#### Directions:
1. From the article on West African ancestry and obesity, list each kind of factor that Allison says can affect one's level of fatness.
2. Answer these questions from the article on West African ancestry and obesity:
(a) How many black men and women had their genetic data analyzed?
(b) How many genome variants or markers were used to estimate each participant's genetic ancestry?
(c) What was the age range of the participants?
3. Transcribe the passage of the article on West African ancestry and obesity between "Genetic ancestry, or" and "among black women.", inclusive.
##### Document excerpt
Among black men, those with more genetic variants descended from West Africa may have a relatively lower risk of being overweight, obese and diabetic, according to a new study out of the University of Alabama at Birmingham and University of Arizona. Obesity affects women and men of every ethnic group in the United States with strong gender and racial disparities.
"We know that many factors, environmental, cultural and biological, can affect one's level of fatness," said David Allison, Ph.D., director of UAB's Nutrition Obesity Research Center and co-author of the study. "Researchers and pundits alike often consider one factor at a time, yet such explanations do not seem to account for the complex patterns of obesity risk we see — such as the fact that black women have a much greater risk of obesity than do white women, yet black men and white men have rather similar rates of obesity."
Although socioeconomic factors, access to health care, healthy food and safe places to exercise have been associated with obesity and other racial disparities in health, black and white men do not have significantly different rates of obesity, according to the CDC.
Investigators from UAB and the University of Arizona analyzed genetic data from 4,425 healthy black men and women between the ages of 45 and 85. The data originated from two cohort studies sponsored by the National Heart Lung Blood Institute of the National Institutes of Health: the Atherosclerosis Risk in Communities Study and the Multi-Ethnic Study of Atherosclerosis.
Genetic ancestry, or the proportion of one's ancestors who hailed from one part of the world versus another, for each participant was estimated by looking at 3,000 variants or markers in the genome, which differ between people from West Africa and Europe. The fraction of one's ancestry from West Africa varies considerably among African-Americans due to genetic admixture from other ancestral populations, such as Europeans or Native Americans.
Black men with a high degree of West African genetic ancestry tended to have a lower waist circumference and waist-hip ratio, indicating they have less central adiposity or abdominal fat than did black men with a lower degree of West African genetic ancestry. In contrast, such associations were generally not observed among black women.
"The African-American gene pool may contain one or more gene variants, originally inherited from West African ancestors, that may give men partial protection against central adiposity," said Allison, Quetelet Endowed Professor of Public Health. "As we move forward in prevention and treatment of central obesity, it may be helpful to identify these gene variants and the mechanisms through which they operate."
##########
##### Given information
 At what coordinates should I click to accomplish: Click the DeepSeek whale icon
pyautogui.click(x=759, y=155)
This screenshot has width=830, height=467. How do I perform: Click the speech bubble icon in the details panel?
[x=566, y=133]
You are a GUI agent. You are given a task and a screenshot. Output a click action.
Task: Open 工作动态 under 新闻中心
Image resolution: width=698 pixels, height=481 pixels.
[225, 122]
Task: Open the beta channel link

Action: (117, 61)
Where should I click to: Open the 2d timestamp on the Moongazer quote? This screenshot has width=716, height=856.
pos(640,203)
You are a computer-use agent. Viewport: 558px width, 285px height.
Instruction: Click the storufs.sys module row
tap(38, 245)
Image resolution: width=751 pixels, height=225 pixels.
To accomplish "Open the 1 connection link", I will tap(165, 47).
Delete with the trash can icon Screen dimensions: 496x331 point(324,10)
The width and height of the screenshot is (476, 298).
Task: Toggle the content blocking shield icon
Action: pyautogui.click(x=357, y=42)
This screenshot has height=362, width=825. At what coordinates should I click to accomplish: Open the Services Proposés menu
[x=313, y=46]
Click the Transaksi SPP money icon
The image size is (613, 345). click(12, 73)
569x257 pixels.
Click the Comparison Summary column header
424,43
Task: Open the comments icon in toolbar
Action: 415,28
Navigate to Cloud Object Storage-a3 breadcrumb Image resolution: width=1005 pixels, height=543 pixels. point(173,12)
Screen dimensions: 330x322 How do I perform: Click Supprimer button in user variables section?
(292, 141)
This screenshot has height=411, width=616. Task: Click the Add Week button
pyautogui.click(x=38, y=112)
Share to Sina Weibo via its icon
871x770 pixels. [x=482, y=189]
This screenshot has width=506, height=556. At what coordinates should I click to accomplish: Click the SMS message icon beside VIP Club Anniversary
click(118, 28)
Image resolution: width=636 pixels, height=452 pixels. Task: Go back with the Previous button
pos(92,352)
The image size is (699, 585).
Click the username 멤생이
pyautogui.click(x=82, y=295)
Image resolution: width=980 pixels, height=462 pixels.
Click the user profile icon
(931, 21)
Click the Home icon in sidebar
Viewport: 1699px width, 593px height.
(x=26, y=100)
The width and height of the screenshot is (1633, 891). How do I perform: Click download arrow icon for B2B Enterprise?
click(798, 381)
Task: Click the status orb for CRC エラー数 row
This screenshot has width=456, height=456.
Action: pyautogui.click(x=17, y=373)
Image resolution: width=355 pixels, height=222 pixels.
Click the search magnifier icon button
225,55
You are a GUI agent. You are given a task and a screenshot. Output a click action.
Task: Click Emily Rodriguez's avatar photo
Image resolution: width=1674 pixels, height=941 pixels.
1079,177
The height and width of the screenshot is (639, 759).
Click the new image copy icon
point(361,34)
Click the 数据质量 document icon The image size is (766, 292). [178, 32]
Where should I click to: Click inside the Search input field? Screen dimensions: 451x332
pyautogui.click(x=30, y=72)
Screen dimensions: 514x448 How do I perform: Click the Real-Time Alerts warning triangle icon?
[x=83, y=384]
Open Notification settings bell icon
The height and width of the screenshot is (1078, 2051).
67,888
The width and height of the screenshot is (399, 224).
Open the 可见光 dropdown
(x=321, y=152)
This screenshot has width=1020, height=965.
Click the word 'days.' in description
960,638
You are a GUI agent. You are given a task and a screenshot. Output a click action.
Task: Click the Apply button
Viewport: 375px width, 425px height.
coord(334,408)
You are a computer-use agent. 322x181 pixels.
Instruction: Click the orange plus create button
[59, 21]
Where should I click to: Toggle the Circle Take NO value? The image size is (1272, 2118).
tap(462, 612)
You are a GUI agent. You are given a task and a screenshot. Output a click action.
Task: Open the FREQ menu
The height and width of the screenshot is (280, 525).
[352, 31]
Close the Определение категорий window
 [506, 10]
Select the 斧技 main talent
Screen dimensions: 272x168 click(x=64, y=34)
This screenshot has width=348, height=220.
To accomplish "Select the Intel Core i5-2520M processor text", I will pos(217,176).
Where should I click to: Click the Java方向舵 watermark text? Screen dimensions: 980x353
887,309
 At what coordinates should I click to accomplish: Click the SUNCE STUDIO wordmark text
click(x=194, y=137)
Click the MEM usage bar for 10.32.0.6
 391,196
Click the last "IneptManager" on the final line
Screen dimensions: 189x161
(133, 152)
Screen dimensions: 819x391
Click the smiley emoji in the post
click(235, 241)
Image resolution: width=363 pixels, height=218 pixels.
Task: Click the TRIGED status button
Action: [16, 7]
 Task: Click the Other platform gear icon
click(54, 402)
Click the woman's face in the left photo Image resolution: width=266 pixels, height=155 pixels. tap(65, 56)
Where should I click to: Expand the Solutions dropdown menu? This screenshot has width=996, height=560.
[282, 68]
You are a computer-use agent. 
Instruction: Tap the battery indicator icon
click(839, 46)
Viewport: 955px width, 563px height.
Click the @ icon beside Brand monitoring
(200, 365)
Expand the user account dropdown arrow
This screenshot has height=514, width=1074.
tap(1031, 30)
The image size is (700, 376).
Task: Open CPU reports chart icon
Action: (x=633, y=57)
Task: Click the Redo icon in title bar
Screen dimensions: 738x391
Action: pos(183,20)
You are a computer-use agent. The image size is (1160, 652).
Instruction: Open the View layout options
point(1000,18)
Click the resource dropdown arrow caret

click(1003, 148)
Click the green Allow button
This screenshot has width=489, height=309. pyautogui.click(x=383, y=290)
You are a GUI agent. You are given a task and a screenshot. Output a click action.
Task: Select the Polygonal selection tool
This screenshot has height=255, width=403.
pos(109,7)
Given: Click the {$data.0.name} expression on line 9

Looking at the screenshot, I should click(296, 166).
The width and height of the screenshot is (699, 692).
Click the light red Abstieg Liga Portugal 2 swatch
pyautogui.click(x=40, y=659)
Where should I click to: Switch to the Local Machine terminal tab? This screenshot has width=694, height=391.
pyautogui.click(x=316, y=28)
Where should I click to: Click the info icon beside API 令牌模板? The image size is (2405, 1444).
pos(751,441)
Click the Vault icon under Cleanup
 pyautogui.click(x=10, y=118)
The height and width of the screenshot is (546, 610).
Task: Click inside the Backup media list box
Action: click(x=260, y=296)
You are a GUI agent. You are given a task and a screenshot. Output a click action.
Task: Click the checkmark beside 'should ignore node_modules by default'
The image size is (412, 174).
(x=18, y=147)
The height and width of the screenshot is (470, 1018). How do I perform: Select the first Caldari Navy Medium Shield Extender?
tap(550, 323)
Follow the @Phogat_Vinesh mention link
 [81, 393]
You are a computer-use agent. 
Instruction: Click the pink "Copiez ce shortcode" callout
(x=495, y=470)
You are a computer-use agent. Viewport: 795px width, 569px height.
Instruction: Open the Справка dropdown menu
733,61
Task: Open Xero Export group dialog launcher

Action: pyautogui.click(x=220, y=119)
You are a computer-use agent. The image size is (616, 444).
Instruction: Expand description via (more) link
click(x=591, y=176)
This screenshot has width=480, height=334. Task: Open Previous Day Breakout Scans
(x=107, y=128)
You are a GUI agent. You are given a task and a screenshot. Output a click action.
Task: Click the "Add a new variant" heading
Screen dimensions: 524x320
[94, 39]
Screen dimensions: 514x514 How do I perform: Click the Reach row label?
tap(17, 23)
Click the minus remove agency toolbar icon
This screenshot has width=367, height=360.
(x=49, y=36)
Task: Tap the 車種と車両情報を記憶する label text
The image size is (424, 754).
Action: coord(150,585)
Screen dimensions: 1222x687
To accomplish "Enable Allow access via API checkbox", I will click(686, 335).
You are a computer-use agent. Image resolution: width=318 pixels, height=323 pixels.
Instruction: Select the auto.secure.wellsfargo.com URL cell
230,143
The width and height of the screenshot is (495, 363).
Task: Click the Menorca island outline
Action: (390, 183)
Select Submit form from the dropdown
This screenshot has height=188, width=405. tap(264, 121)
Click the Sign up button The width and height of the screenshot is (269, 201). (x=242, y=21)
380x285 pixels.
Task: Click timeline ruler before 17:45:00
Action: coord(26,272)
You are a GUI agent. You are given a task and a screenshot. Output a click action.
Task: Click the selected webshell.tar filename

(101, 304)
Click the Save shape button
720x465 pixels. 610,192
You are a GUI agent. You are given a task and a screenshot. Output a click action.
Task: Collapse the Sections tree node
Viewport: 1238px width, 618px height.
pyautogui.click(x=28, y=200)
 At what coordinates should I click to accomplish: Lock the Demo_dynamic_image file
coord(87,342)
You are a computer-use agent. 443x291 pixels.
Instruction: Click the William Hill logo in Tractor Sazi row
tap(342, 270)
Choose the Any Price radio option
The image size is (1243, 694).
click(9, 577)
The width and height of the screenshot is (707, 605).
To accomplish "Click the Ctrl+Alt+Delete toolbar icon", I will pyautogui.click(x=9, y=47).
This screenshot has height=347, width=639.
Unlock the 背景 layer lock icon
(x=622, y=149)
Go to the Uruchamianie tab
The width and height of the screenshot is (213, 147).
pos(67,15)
##########
#### Responses by item number:
1.
- Environmental
- Cultural
- Biological

2.
(a) 4,425
(b) 3,000
(c) Between 45 and 85

3.
Genetic ancestry, or the proportion of one's ancestors who hailed from one part of the world versus another, for each participant was estimated by looking at 3,000 variants or markers in the genome, which differ between people from West Africa and Europe. The fraction of one's ancestry from West Africa varies considerably among African-Americans due to genetic admixture from other ancestral populations, such as Europeans or Native Americans.
Black men with a high degree of West African genetic ancestry tended to have a lower waist circumference and waist-hip ratio, indicating they have less central adiposity or abdominal fat than did black men with a lower degree of West African genetic ancestry. In contrast, such associations were generally not observed among black women.